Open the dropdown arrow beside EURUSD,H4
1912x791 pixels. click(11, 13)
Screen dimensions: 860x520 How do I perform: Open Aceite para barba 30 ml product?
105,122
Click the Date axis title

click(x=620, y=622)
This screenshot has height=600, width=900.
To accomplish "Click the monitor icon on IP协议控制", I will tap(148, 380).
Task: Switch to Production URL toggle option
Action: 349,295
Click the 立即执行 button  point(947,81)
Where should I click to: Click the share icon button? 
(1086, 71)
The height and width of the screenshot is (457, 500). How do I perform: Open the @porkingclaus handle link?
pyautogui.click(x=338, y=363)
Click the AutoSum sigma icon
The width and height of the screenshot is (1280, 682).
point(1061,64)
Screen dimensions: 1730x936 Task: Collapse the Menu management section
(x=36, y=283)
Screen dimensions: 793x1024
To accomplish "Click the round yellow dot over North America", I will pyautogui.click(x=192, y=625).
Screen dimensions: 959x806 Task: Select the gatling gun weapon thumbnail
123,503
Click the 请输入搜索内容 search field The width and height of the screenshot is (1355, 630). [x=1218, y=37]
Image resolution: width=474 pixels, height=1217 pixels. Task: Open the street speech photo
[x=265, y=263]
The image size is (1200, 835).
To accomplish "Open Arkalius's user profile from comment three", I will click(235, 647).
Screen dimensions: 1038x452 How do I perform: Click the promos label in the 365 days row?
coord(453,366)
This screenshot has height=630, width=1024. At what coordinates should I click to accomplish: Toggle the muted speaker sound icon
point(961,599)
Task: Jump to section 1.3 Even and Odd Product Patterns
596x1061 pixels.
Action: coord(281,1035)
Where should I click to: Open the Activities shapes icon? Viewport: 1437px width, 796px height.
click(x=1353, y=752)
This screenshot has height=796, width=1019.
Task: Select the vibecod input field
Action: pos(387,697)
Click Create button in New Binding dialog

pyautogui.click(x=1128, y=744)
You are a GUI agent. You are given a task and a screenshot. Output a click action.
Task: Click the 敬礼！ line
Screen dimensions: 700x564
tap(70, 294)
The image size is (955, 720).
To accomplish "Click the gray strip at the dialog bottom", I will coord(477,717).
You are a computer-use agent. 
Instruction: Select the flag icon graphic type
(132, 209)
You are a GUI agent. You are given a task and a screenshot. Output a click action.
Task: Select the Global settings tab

- TASK TO COMPLETE
Each line of the data is to be transcribed exactly.

- RESULT
Open the dropdown arrow beside EURUSD,H4
1912x791 pixels. click(11, 13)
Screen dimensions: 860x520 How do I perform: Open Aceite para barba 30 ml product?
105,122
Click the Date axis title

click(x=620, y=622)
This screenshot has height=600, width=900.
To accomplish "Click the monitor icon on IP协议控制", I will tap(148, 380).
Task: Switch to Production URL toggle option
Action: 349,295
Click the 立即执行 button  point(947,81)
Where should I click to: Click the share icon button? 
(1086, 71)
The height and width of the screenshot is (457, 500). How do I perform: Open the @porkingclaus handle link?
pyautogui.click(x=338, y=363)
Click the AutoSum sigma icon
The width and height of the screenshot is (1280, 682).
point(1061,64)
Screen dimensions: 1730x936 Task: Collapse the Menu management section
(x=36, y=283)
Screen dimensions: 793x1024
To accomplish "Click the round yellow dot over North America", I will pyautogui.click(x=192, y=625).
Screen dimensions: 959x806 Task: Select the gatling gun weapon thumbnail
123,503
Click the 请输入搜索内容 search field The width and height of the screenshot is (1355, 630). [x=1218, y=37]
Image resolution: width=474 pixels, height=1217 pixels. Task: Open the street speech photo
[x=265, y=263]
The image size is (1200, 835).
To accomplish "Open Arkalius's user profile from comment three", I will click(235, 647).
Screen dimensions: 1038x452 How do I perform: Click the promos label in the 365 days row?
coord(453,366)
This screenshot has height=630, width=1024. At what coordinates should I click to accomplish: Toggle the muted speaker sound icon
point(961,599)
Task: Jump to section 1.3 Even and Odd Product Patterns
596x1061 pixels.
Action: coord(281,1035)
Where should I click to: Open the Activities shapes icon? Viewport: 1437px width, 796px height.
click(x=1353, y=752)
This screenshot has height=796, width=1019.
Task: Select the vibecod input field
Action: pos(387,697)
Click Create button in New Binding dialog

pyautogui.click(x=1128, y=744)
You are a GUI agent. You are given a task and a screenshot. Output a click action.
Task: Click the 敬礼！ line
Screen dimensions: 700x564
tap(70, 294)
The image size is (955, 720).
To accomplish "Click the gray strip at the dialog bottom", I will coord(477,717).
You are a computer-use agent. 
Instruction: Select the flag icon graphic type
(132, 209)
You are a GUI agent. You are given a task and a screenshot. Output a click action.
Task: Select the Global settings tab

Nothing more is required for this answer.